# [Input]
|---|
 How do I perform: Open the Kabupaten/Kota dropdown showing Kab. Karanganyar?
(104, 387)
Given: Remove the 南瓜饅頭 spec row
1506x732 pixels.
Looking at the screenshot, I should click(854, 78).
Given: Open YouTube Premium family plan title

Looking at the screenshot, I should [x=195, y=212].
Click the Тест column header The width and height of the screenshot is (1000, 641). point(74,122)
|---|
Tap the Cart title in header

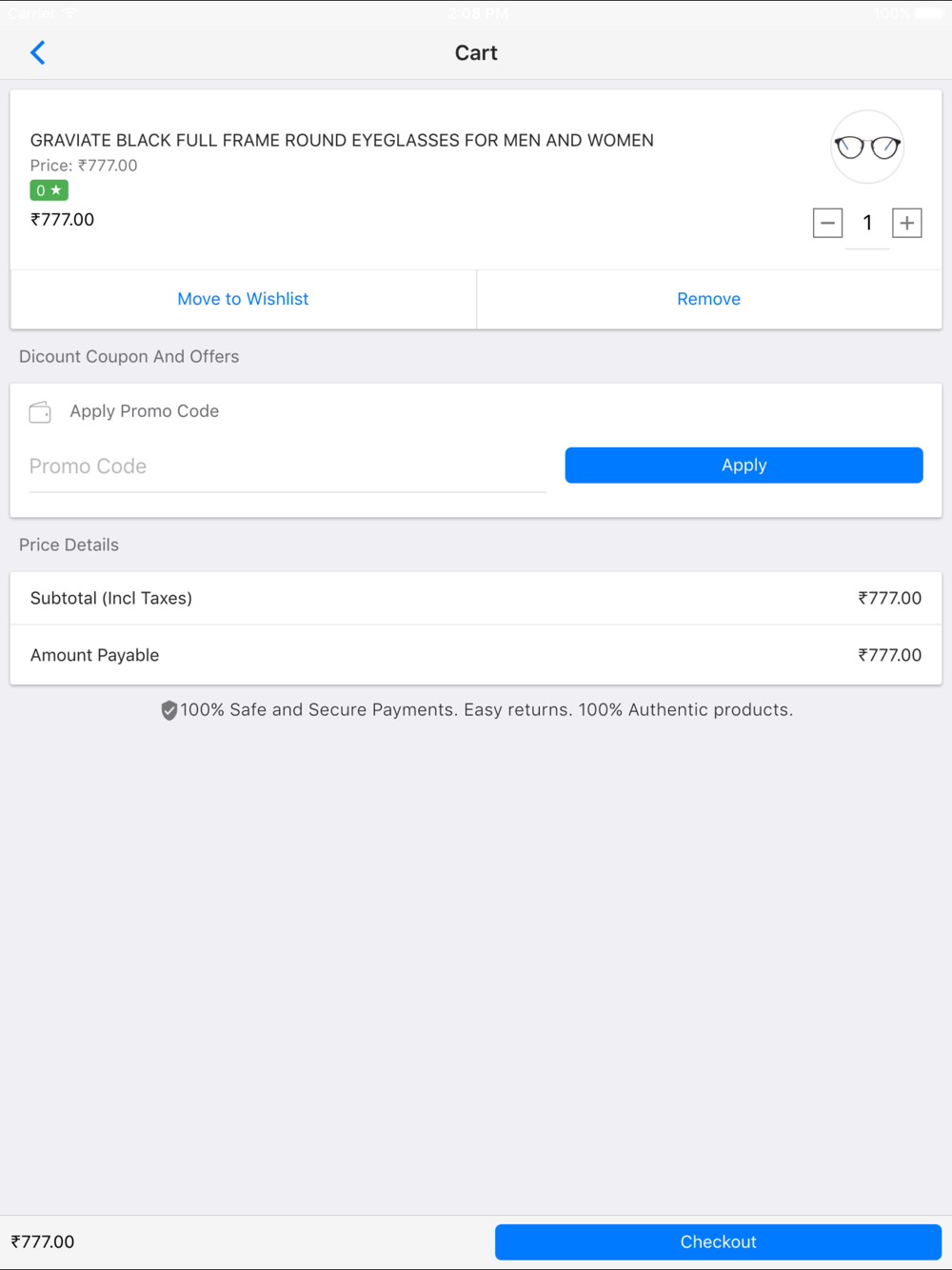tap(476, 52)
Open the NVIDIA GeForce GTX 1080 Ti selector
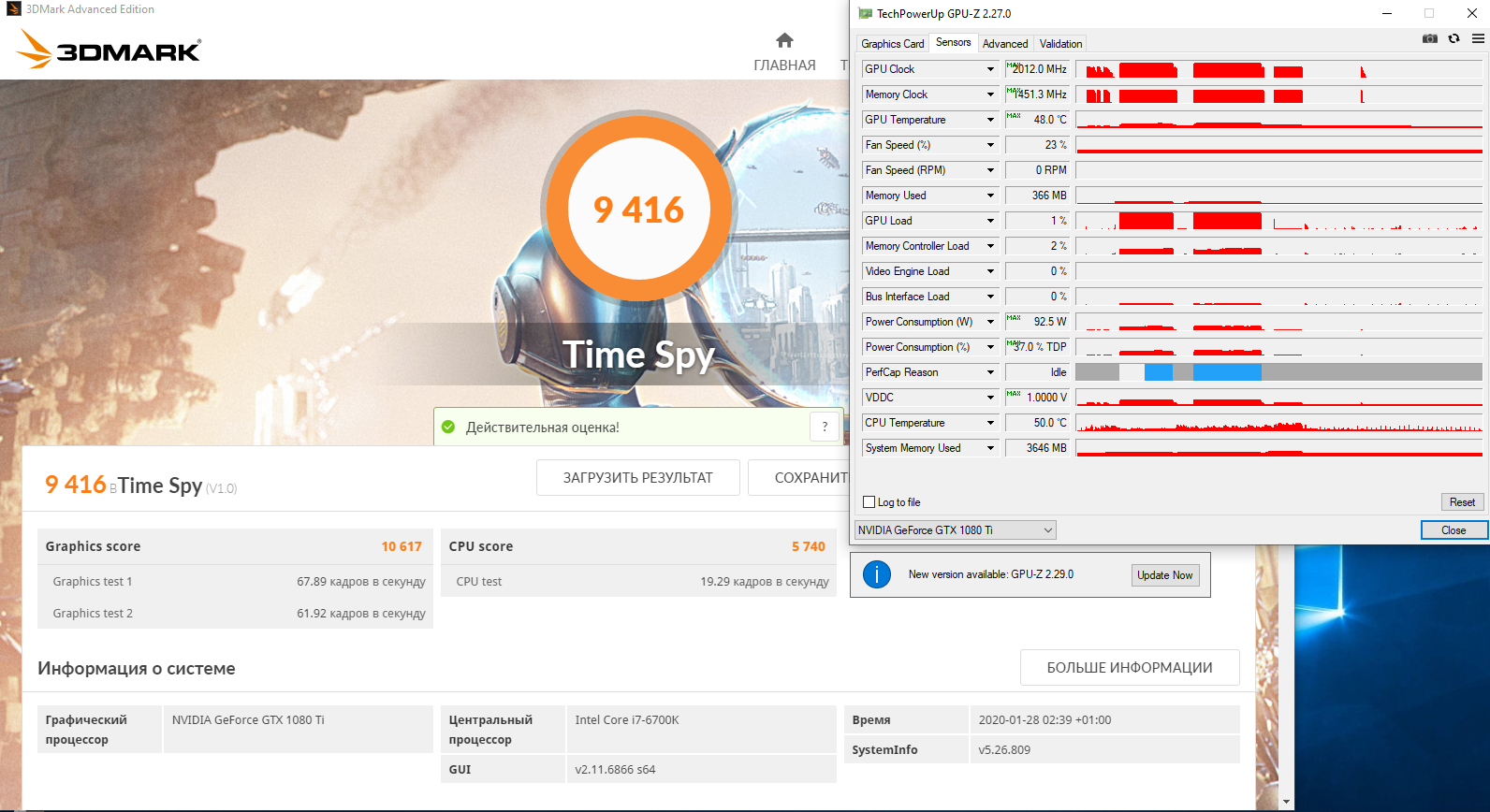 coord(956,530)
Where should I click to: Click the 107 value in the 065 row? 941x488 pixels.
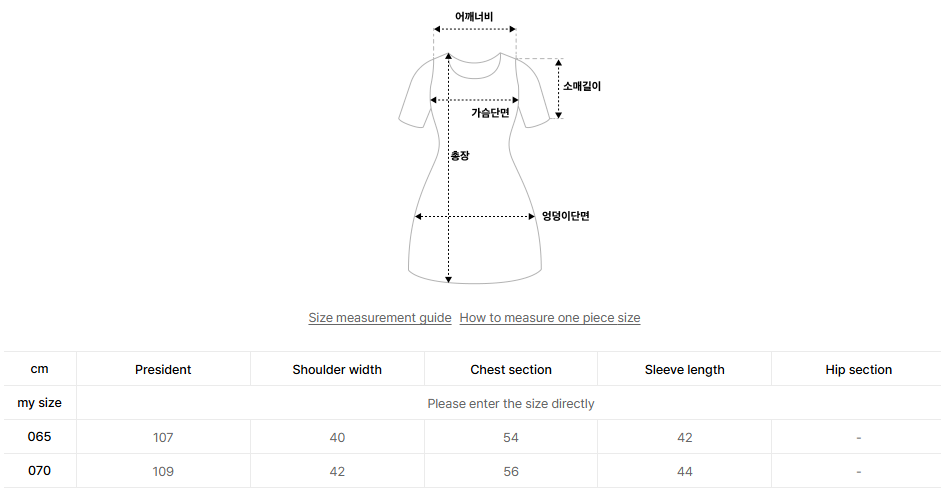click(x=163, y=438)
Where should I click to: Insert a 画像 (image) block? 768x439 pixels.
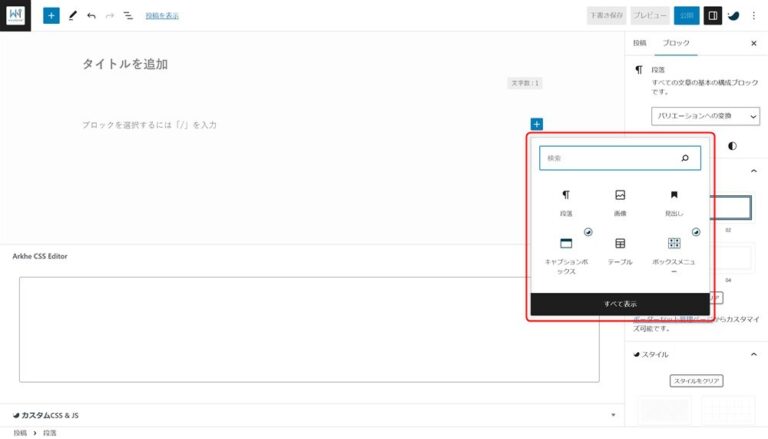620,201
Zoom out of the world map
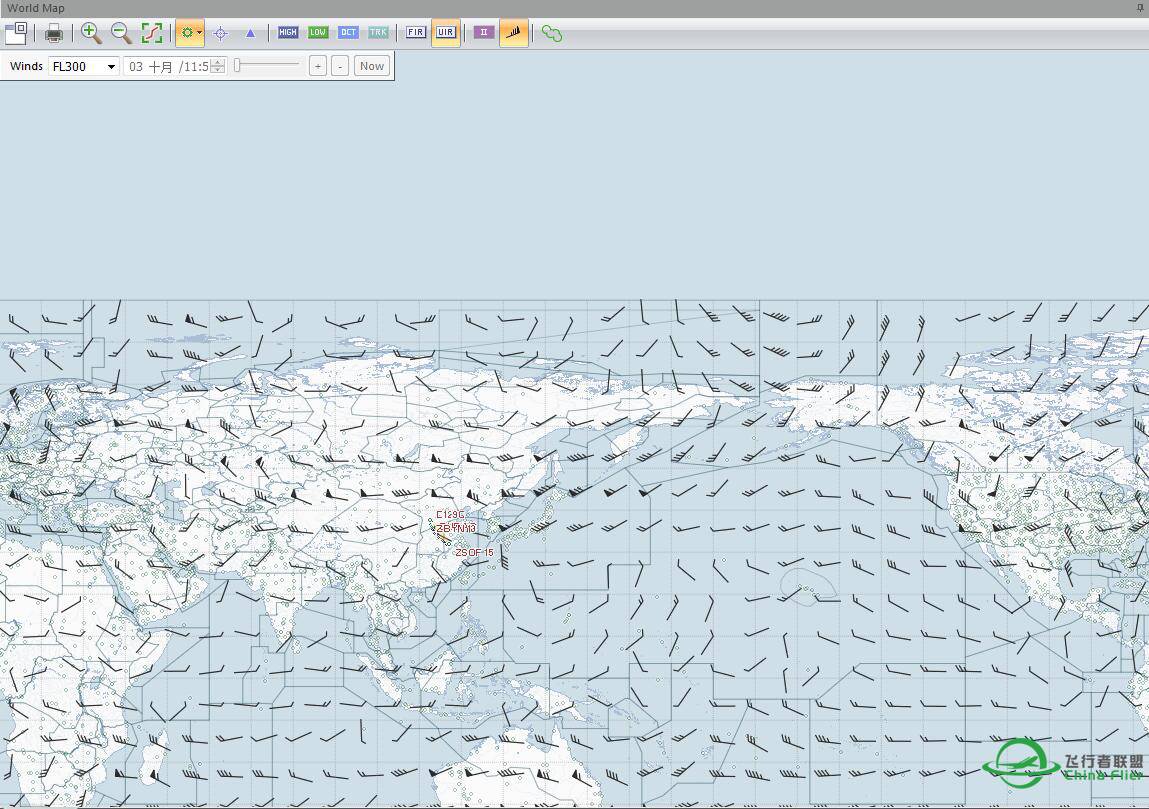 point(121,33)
|---|
# [Exercise details]
All that is wanted is the stretch of lines above from the one containing "How do I perform: Open" through the one containing "Click the Тест", duplicated exactly.

# [Answer section]
 How do I perform: Open the Kabupaten/Kota dropdown showing Kab. Karanganyar?
(104, 387)
Given: Remove the 南瓜饅頭 spec row
1506x732 pixels.
Looking at the screenshot, I should click(854, 78).
Given: Open YouTube Premium family plan title

Looking at the screenshot, I should [x=195, y=212].
Click the Тест column header The width and height of the screenshot is (1000, 641). point(74,122)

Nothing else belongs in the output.